(Source data)

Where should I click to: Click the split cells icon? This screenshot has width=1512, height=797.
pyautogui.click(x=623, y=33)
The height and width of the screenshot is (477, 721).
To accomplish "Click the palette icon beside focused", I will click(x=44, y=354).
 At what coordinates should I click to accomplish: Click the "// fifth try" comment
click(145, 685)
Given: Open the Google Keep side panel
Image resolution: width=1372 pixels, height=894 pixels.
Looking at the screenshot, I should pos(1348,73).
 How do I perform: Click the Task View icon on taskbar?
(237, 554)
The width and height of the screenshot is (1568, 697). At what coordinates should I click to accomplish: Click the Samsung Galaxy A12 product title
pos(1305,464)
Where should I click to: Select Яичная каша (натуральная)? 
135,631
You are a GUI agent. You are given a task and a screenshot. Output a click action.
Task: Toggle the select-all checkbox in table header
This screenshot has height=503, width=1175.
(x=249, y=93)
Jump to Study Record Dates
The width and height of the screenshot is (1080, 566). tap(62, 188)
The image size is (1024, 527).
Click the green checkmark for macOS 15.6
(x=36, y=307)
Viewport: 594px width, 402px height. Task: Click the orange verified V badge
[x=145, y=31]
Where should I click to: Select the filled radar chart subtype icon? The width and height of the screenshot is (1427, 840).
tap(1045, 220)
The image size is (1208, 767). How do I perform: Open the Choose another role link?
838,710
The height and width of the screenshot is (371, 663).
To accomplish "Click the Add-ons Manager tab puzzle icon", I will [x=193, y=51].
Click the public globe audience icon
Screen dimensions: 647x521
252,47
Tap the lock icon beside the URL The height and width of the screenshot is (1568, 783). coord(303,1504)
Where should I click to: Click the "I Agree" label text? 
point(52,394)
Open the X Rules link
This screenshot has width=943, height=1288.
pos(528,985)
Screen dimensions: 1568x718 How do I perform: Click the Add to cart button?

Exercise brief: Would you return all of the data exactly as it stands above?

Written reply:
Where should I click to: Click the split cells icon? This screenshot has width=1512, height=797.
pyautogui.click(x=623, y=33)
The height and width of the screenshot is (477, 721).
To accomplish "Click the palette icon beside focused", I will click(x=44, y=354).
 At what coordinates should I click to accomplish: Click the "// fifth try" comment
click(145, 685)
Given: Open the Google Keep side panel
Image resolution: width=1372 pixels, height=894 pixels.
Looking at the screenshot, I should pos(1348,73).
 How do I perform: Click the Task View icon on taskbar?
(237, 554)
The width and height of the screenshot is (1568, 697). At what coordinates should I click to accomplish: Click the Samsung Galaxy A12 product title
pos(1305,464)
Where should I click to: Select Яичная каша (натуральная)? 
135,631
You are a GUI agent. You are given a task and a screenshot. Output a click action.
Task: Toggle the select-all checkbox in table header
This screenshot has height=503, width=1175.
(x=249, y=93)
Jump to Study Record Dates
The width and height of the screenshot is (1080, 566). tap(62, 188)
The image size is (1024, 527).
Click the green checkmark for macOS 15.6
(x=36, y=307)
Viewport: 594px width, 402px height. Task: Click the orange verified V badge
[x=145, y=31]
Where should I click to: Select the filled radar chart subtype icon? The width and height of the screenshot is (1427, 840).
tap(1045, 220)
The image size is (1208, 767). How do I perform: Open the Choose another role link?
838,710
The height and width of the screenshot is (371, 663).
To accomplish "Click the Add-ons Manager tab puzzle icon", I will [x=193, y=51].
Click the public globe audience icon
Screen dimensions: 647x521
252,47
Tap the lock icon beside the URL The height and width of the screenshot is (1568, 783). coord(303,1504)
Where should I click to: Click the "I Agree" label text? 
point(52,394)
Open the X Rules link
This screenshot has width=943, height=1288.
pos(528,985)
Screen dimensions: 1568x718 How do I perform: Click the Add to cart button?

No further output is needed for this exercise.